The Johns Hopkins study suggests that careful monitoring of patients in an inpatient treatment program can sidestep refeeding syndrome. Those who entered the program with a dangerously low body mass index — a measure that shows whether a person’s weight and height are within healthy proportions — were tested daily for levels of phosphate and glucose in their blood. The monitoring continued until nutritional treatments restored normal levels, Guarda says. Less than one-fifth of patients had a drop in phosphates during more rapid refeeding, and no one developed refeeding syndrome. “Abnormal phosphate levels were more closely tied to how underweight patients were when entering the hospital than to the rate of weight gain,” Redgrave says.
At the end of the Johns Hopkins program, more than 70 percent of adult patients reached a normal BMI of 19 or higher, and 80 percent of adolescents were within 5 pounds of their target weight.
“Reversing starvation and reaching a healthy weight is critical for therapy to work,” Redgrave says. “Patients at a very low weight don’t think clearly. Their judgment becomes impaired; they’re more obsessional, anxious and depressed. Weight restoration reverses that.”
The study included patients ranging in age from 11 to 78 and suffering from both major types of anorexia nervosa — food-restricting or bingeing and purging — with varying severity.
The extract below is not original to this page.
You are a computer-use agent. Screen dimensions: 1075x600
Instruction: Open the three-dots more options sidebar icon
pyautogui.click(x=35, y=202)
Many had additional psychiatric diagnoses.
Redgrave thinks the study’s positive results are linked to the highly structured nature of the Johns Hopkins program, which relies on behavior-focused therapy to change patients’ thinking and motivate them. “Our study shows what’s actually possible. Now we’d like national guidelines and practices to reflect that,” he says.
The research was funded by the Steven and Jeanne Robinson Fund for Eating Disorders and internally by the Johns Hopkins Medical Institutions. Other members of the scientific team include Janelle Coughlin, Ph.D.; Colleen Schreyer, Ph.D.; and Margaret Seide, M.D.